**TASK STATEMENT:** Every line of the material is to be quoted verbatim, minus the pictures.

**INFORMATION SUPPLIED:**
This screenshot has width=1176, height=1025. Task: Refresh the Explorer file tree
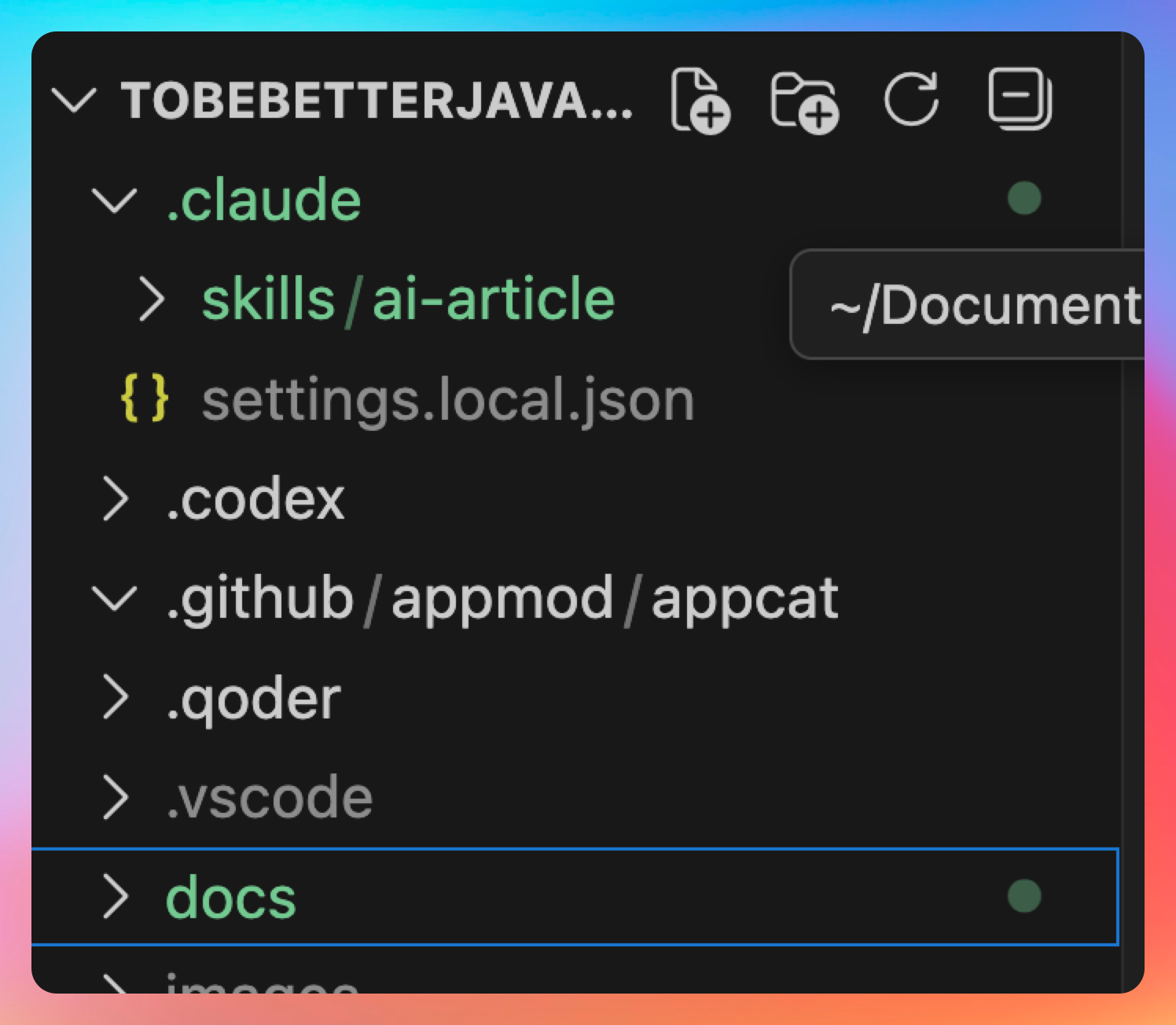(911, 99)
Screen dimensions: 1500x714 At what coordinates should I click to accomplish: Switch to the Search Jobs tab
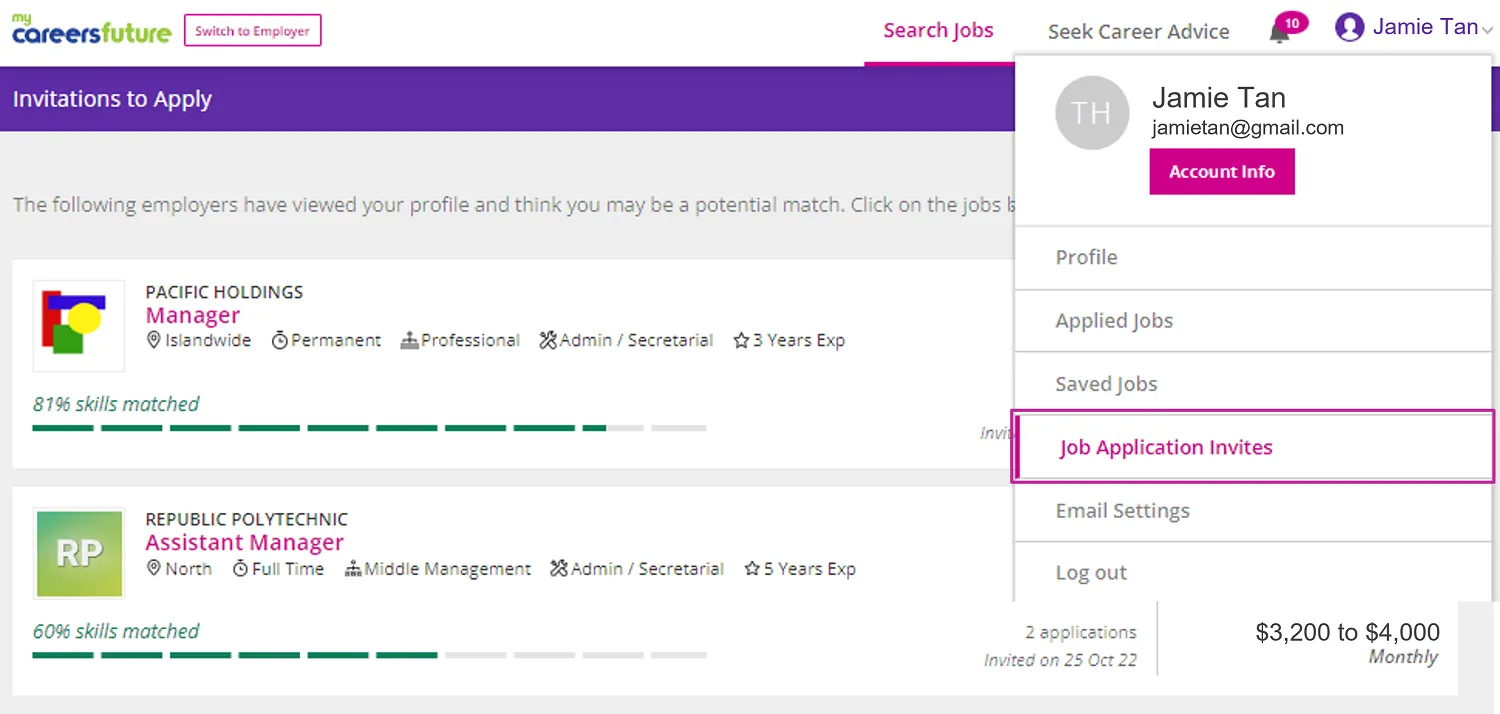pos(938,30)
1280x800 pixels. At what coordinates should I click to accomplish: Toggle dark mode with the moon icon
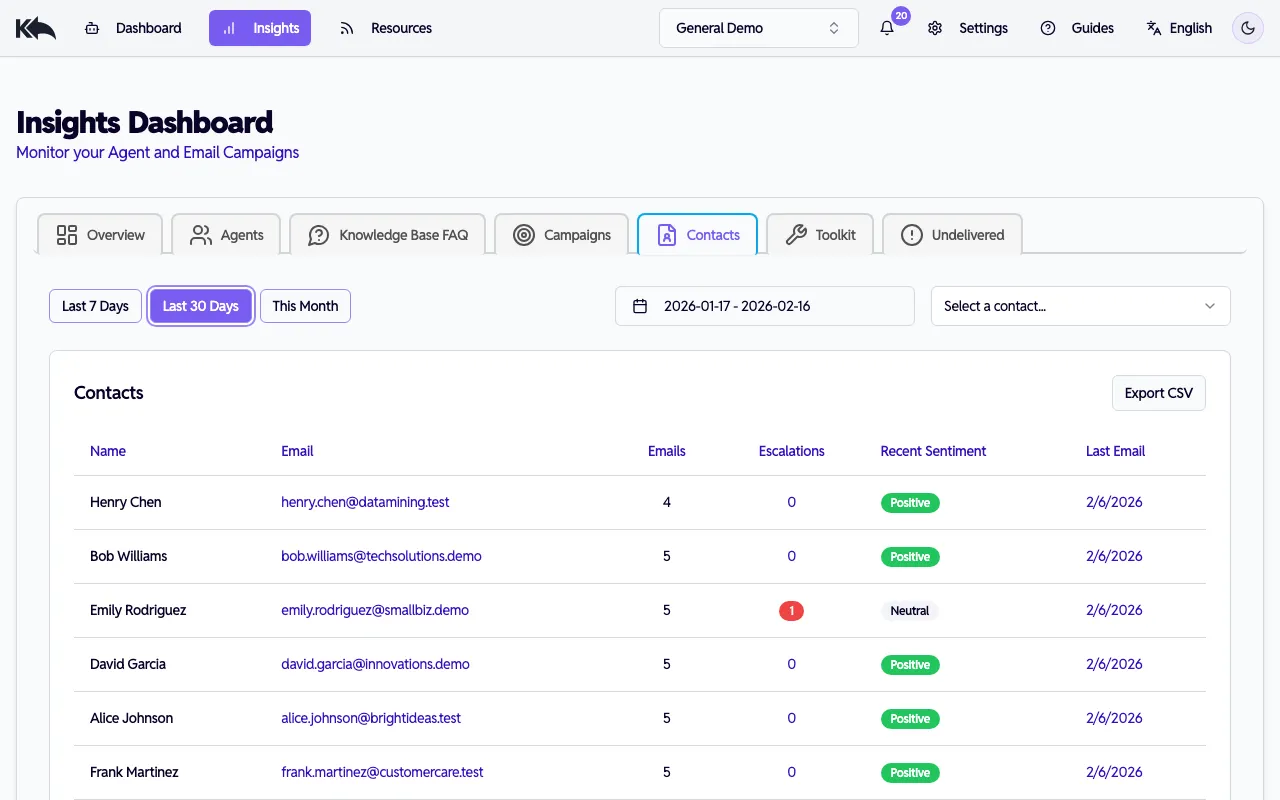point(1247,28)
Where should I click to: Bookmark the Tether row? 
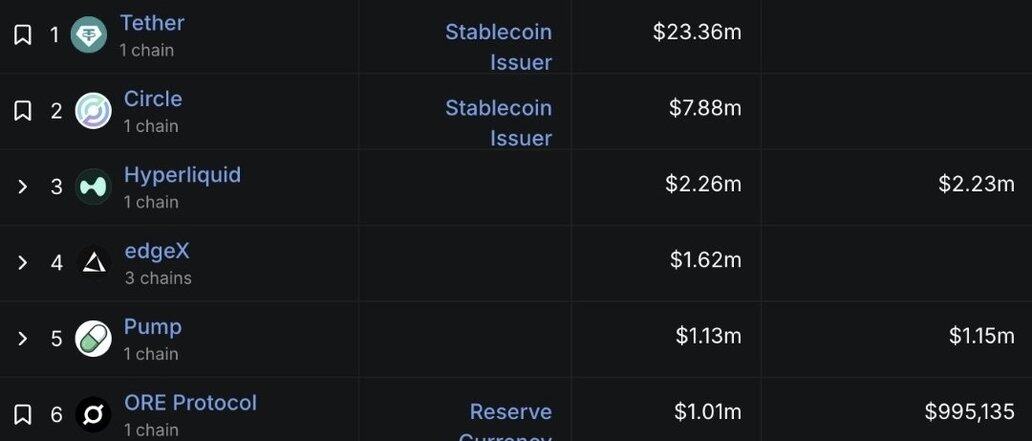point(23,35)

**SOLUTION BELOW:**
This screenshot has width=1176, height=1025. Task: Refresh the Explorer file tree
(911, 99)
Screen dimensions: 1500x714 At what coordinates should I click to accomplish: Switch to the Search Jobs tab
pos(938,30)
1280x800 pixels. At what coordinates should I click to accomplish: Toggle dark mode with the moon icon
point(1247,28)
Where should I click to: Bookmark the Tether row? 
point(23,35)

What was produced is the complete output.